Operação na Bahia migrará da montagem parcial para a fabricação total com processos de solda e pintura a partir do final de julho deste ano

A transição definitiva da fábrica da BYD em Camaçari (BA) para o regime de produção completa já tem prazo definido. O complexo industrial, que iniciou suas atividades em outubro de 2025 operando via SKD (montagem de veículos parcialmente desmontados), passará a realizar todos os processos de fabricação nacional a partir do segundo semestre. A confirmação veio de Alexandre Baldy, vice-presidente da montadora no país, em entrevista à Autoesporte.

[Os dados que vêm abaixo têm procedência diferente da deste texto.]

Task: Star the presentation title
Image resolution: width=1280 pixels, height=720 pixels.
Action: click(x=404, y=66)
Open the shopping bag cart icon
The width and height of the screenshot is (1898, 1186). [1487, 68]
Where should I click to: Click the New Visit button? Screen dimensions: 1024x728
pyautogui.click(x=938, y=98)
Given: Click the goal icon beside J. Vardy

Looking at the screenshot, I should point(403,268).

O cronograma estipulado pela companhia aponta especificamente para o final do mês de julho como o marco para a nacionalização das operações. A mudança depende da finalização de etapas estruturais nas instalações baianas, que continuam recebendo aportes financeiros para a conclusão dos prédios de manufatura.

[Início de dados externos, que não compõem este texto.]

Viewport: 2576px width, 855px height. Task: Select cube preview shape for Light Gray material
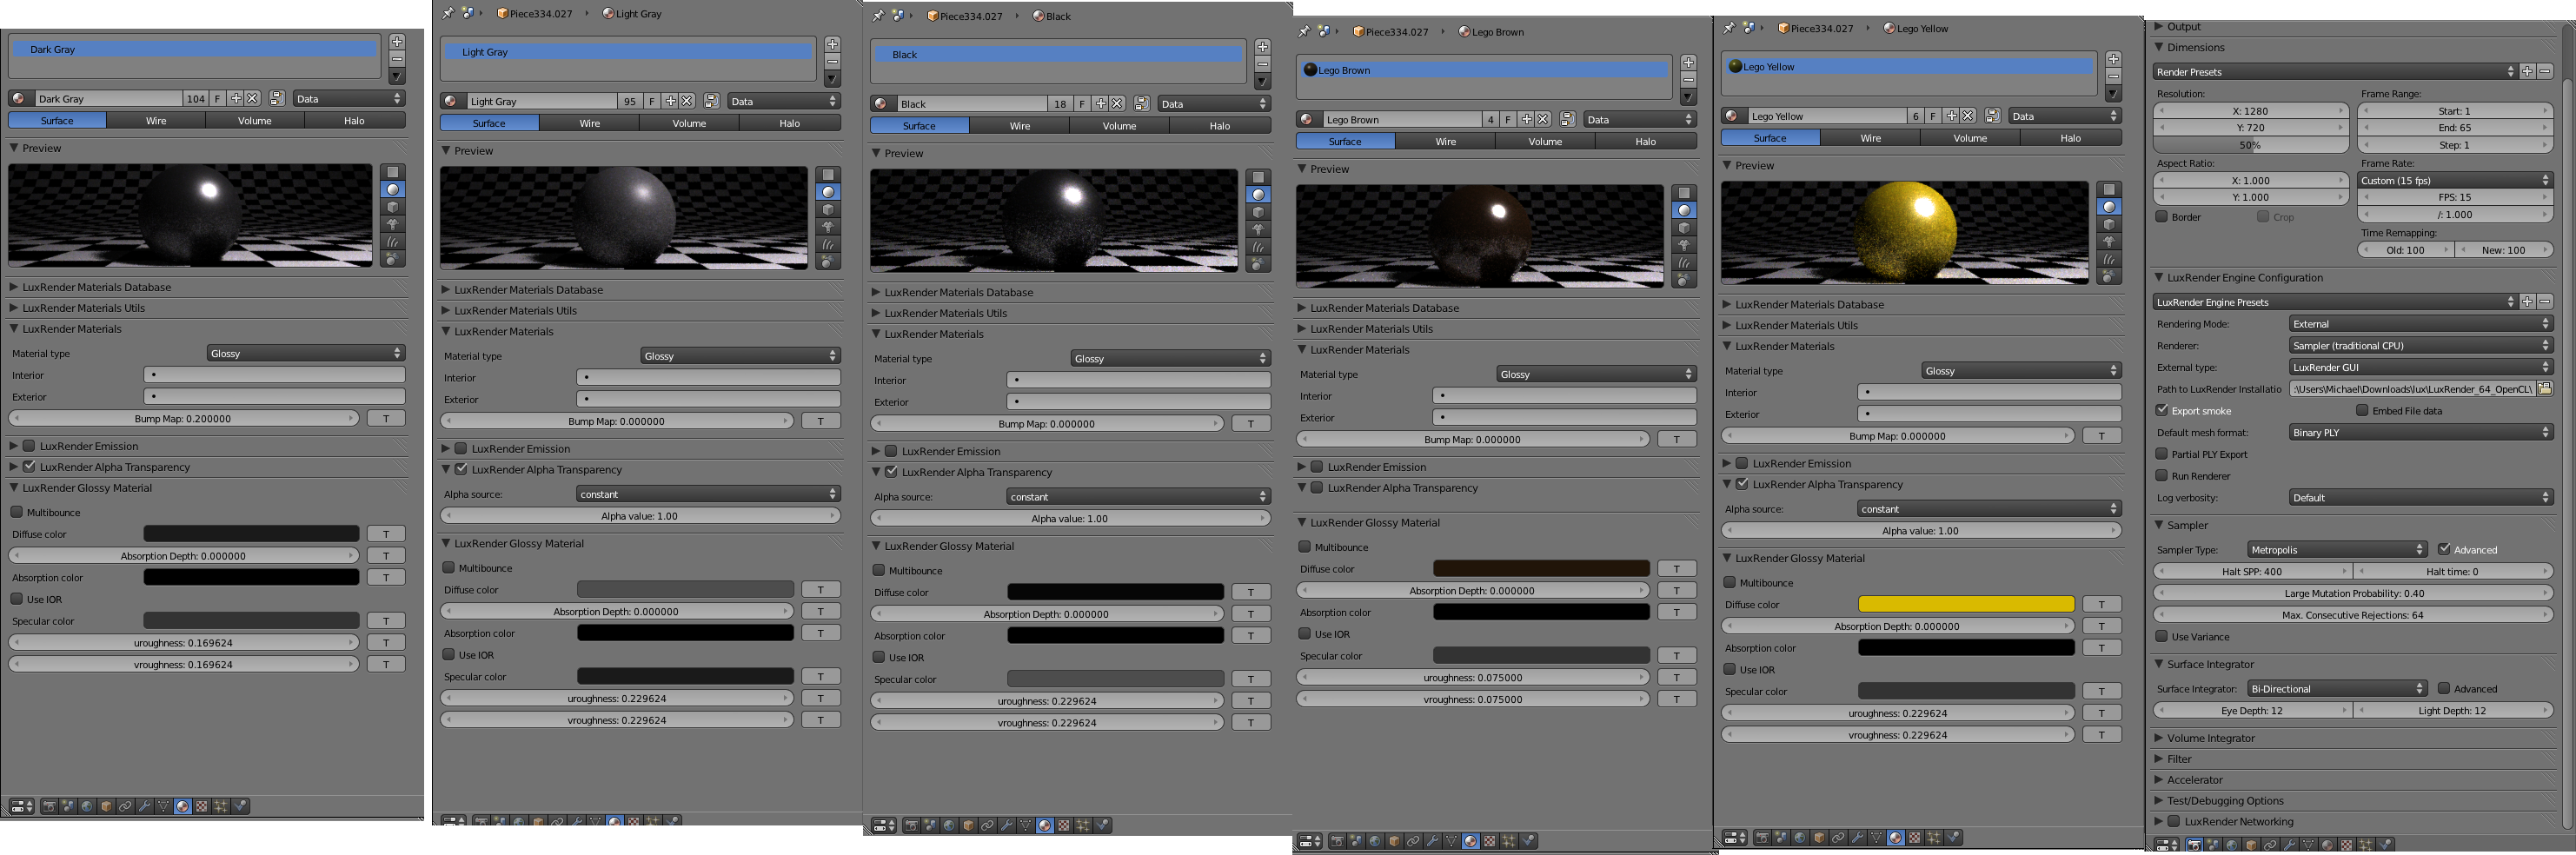point(827,210)
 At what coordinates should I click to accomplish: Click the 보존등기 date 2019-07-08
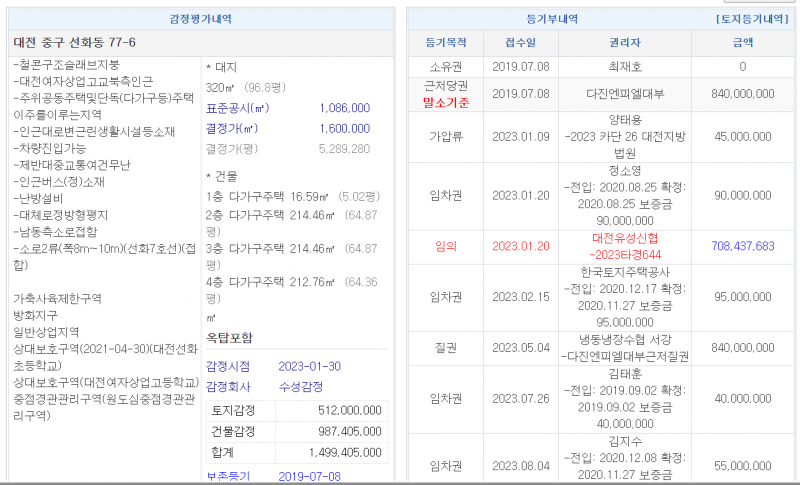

O executivo detalhou o andamento das obras e o volume de capital já empregado na unidade para viabilizar as etapas de solda, estamparia e pintura.

“Os investimentos [na obra] já chegam a aproximadamente R$ 3 bilhões. Então é uma obra que continua a receber investimentos expressivos e que ao longo do ano nós teremos as etapas de solda, estamparia, pintura sendo concluídas para que a gente possa começar a produzir localmente”

Atualmente, o galpão ativo é utilizado para a montagem dos modelos Dolphin Mini, Song Pro e King. Com a entrega das novas áreas industriais, a marca pretende abandonar o sistema de kits semidesmontados para assumir o controle total da cadeia produtiva.

Baldy reforçou o compromisso da empresa com a fabricação genuinamente nacional, afastando a ideia de manutenção do regime atual por longo prazo.

“Não é SKD, é produção local. Esse é o nosso objetivo”

Metas de crescimento e capacidade instalada

A estratégia de nacionalização suporta uma projeção agressiva de mercado. A BYD planeja um crescimento de 50% em seus volumes no Brasil ao longo de 2026. O objetivo é saltar de 112.814 emplacamentos para cerca de 180 mil unidades, um patamar de vendas comparável aos números registrados pela Toyota em 2025.

O complexo de Camaçari ocupa uma área total de 4,6 milhões de m² e representa um investimento global de R$ 5,5 bilhões. A planta foi desenhada com uma capacidade produtiva inicial de 150 mil veículos por ano, com infraestrutura projetada para dobrar esse volume, chegando a 300 mil unidades em uma segunda fase de expansão.